Надеюсь, ты не обидишься, дорогой Гуидо, и постараешься понять мою реакцию и мою горечь. У них глубокие корни, и обусловлены они той абсурдной позицией, которую при выходе каждого моего фильма всегда занимает критика, как дружественная, так и враждебная. Более того, я надеюсь, что знакомство с «Днями любви» как раз и даст повод тебе, в настоящее время самому интересному критику Италии, начать тот разговор, о котором я тебе говорил. «Дни любви» для меня очень важный фильм, и мне доставит большое удовольствие обсудить его вместе с тобой.
Как обычно, новизны этого фильма, его сущности, стиля пока никто не понял. Самому мне кажется, что он вовсе не восходит, как все безосновательно утверждали, к «Двум грошам надежды» и к «Хлебу, любви и фантазии»1, но начинает свою небезынтересную хотя бы в общекультурном отношении линию в итальянском кинематографе.
«Дни любви» отличаются от двух других даже «чисто внешне». Мой фильм использует приемы комедии дель арте и оперы-буфф, от которых заимствует сами ритмы, интонации, игру недоразумений, тогда как два других порождены «эксцентрической хроникой», «туристическим видением» жизни или «пейзанством» (хотя фильм Кастеллани в художественном отношении и имеет, по-моему, свои любопытные стороны). Кроме того, достаточно напомнить еще об одном обстоятельстве: главные действующие лица «Двух грошей надежды» — это безработный, с явными признаками рабочего-ремесленника, и юная дочь самого настоящего ремесленника. А это такое социальное положение и такие психологические типы, которые совершенно противоположны положению и характеру моих всегдашних героев — крестьян, живущих на земле и благодаря земле, с их здравым смыслом, хитростью, приверженностью к «вещному», с желанием жить да радоваться, хорошо ли плохо ли, лишь бы жить себе дальше, не давая себя заманить в те западни, которые на каждом шагу расставляет это общество.

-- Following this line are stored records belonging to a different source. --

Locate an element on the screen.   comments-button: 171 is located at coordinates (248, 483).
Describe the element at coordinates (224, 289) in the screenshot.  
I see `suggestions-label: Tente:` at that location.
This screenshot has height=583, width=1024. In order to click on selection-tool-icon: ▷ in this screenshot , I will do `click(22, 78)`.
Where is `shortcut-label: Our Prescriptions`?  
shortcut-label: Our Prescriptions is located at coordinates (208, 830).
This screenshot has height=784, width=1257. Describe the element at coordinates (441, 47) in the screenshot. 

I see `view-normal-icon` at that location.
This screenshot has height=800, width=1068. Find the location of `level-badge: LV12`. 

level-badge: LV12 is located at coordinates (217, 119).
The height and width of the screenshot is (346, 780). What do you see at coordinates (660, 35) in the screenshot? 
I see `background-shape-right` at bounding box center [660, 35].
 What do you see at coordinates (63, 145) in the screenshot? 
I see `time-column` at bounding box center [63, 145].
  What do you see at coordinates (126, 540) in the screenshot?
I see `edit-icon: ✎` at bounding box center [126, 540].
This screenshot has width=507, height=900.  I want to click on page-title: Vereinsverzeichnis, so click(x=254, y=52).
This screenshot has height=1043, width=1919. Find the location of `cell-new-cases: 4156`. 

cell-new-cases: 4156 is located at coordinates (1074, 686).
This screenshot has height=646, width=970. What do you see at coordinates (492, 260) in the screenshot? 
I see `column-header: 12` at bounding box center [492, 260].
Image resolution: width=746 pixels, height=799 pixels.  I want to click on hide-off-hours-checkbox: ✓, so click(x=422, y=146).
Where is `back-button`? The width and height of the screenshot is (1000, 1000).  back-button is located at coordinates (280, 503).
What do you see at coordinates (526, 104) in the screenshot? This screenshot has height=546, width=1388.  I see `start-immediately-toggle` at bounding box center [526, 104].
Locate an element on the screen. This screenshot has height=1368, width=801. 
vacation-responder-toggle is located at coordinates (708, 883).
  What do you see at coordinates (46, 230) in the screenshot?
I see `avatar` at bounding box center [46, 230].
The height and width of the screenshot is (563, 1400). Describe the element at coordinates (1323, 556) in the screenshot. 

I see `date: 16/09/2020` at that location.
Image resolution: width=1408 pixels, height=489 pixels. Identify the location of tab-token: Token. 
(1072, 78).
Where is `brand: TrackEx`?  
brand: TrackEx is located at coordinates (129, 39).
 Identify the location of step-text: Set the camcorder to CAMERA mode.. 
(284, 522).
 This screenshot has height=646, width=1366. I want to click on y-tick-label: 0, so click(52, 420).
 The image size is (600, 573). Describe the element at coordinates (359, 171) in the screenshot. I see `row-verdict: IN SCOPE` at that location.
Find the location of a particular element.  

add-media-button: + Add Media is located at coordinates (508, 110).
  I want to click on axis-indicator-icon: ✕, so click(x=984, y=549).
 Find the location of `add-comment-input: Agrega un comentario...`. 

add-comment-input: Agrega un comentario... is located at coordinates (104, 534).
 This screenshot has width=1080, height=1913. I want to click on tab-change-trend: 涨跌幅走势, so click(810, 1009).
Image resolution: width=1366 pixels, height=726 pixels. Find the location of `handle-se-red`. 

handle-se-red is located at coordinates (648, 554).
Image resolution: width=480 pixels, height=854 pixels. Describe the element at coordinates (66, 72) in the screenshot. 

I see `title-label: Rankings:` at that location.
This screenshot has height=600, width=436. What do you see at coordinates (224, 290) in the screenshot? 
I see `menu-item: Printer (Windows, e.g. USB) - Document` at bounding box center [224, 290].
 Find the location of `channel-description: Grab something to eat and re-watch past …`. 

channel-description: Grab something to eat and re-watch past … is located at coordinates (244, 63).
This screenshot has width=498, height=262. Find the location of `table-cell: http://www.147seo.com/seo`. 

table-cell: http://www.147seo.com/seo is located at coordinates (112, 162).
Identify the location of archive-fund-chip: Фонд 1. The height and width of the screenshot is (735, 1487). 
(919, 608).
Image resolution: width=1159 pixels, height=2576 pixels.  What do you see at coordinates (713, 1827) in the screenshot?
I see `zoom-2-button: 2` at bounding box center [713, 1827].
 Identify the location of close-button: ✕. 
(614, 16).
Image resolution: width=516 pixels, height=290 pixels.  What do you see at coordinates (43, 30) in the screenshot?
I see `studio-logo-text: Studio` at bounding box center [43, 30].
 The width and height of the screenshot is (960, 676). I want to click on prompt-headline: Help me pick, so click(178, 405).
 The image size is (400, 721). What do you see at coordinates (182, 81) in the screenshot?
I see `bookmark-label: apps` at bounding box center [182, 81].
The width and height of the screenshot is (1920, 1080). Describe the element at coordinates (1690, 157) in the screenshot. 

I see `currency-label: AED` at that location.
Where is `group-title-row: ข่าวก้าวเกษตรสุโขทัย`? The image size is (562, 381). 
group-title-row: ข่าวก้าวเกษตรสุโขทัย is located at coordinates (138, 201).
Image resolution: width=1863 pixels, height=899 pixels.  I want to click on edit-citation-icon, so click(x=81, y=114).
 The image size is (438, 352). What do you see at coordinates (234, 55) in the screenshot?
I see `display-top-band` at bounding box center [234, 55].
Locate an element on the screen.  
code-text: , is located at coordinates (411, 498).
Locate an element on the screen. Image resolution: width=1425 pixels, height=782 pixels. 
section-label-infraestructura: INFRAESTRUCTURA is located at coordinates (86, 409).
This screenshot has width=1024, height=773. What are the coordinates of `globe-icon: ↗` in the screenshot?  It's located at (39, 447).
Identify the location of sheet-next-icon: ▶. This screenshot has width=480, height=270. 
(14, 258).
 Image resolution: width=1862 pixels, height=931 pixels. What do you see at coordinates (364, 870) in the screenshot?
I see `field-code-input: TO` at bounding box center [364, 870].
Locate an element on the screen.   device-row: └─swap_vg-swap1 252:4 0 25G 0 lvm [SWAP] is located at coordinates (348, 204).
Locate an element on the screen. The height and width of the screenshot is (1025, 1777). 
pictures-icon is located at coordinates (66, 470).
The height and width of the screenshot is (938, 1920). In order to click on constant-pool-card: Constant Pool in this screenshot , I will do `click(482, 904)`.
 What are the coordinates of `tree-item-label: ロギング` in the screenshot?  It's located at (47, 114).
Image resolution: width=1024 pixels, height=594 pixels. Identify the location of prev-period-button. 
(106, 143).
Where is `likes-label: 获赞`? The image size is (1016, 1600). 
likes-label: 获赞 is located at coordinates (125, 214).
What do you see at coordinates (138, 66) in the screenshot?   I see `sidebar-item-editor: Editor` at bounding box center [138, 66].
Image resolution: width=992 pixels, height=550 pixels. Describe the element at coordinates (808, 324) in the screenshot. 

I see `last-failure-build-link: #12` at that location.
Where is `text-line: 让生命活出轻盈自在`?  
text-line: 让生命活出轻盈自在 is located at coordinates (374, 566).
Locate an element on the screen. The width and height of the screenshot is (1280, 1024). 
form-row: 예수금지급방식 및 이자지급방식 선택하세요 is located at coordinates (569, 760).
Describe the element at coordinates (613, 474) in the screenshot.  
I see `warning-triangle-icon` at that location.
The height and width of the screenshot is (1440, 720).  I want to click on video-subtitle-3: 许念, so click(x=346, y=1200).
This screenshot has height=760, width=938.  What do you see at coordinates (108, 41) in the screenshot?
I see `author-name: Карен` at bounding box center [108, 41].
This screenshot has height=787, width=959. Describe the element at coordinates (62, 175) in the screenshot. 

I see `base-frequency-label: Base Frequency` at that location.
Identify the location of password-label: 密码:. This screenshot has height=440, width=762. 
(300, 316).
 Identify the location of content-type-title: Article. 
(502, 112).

Вместо этого всплыла такая терминология, как «сельская идиллия», «деревенский набросок», «сатирические зарисовки» и тому подобная ерунда, составляющая обычную фразеологию нашей критики всякий раз, когда она сталкивается с фильмом, действие которого происходит в деревне, среди крестьян, на фоне красивого пейзажа. Есть формализм в искусстве, но есть он и в искусствоведении, и это такой враг, с которым, по-моему, нужно вести столь же наступательную и твердую борьбу, как и с другими видами формализма. И нужно остерегаться, чтобы формалистическая критика не проникла в наши ряды, как это, по-видимому, часто случается.
Не думаю, чтобы я заблуждался относительно всего этого, еще и потому, что у меня это давно превратилось в своеобразный пунктик: я считаю, что вся путаница критики, даже когда она добросовестна, происходит оттого, что она слишком привыкла валить всех в одну кучу и почти никогда не умеет глубоко разобраться в особенностях личного склада и идеологии разных художников и, даже пытаясь это сделать, выбирает ошибочную дорогу и неверный путь.
Ты знаешь, что я, например, как художник стремлюсь создавать фильмы, которые закладывали бы основы или подкрепляли ту традицию, что можно видеть у Грамши, когда он справедливо призывает к национально-народному подходу к проблеме содержания и языка, которым это содержание должно быть выражено. Значит, и судить обо мне нужно, на мой взгляд, исходя из этого стремления. А не швырять мне всякий раз в лицо обвинения в «зрелищности», «эротизме», «даннунцианстве», «формализме» и тому подобных «измах», которые и составляют основу предвзятой критики и общих мест в суждениях о моей работе, так же как и основу других предвзятых суждений и общих мест в критических исследованиях, посвященных работе других режиссеров. Я называю «предвзятыми суждениями» и те, которым удалось создать в нашем кино ряд «ценностей», какие, как мы еще когда-нибудь поймем, являются псевдоценностями, и нагородить «мифы», которые не сегодня завтра рухнут с такой же легкостью, с какой были созданы.
Не кажется ли тебе, дорогой Гуидо, что сегодня вся критика, я хочу отнести сюда и критику «боевую», живет этими «предвзятостями»; она раздавлена, запугана, связана ими и еще и не приступала к подготовке переломного момента, необходимого и обязательного для рождения нового, более строгого и современного метода критического исследования, стоящего на уровне нашего времени и новых философских течений, которые появились на идеологическом рынке у нас в Италии после войны.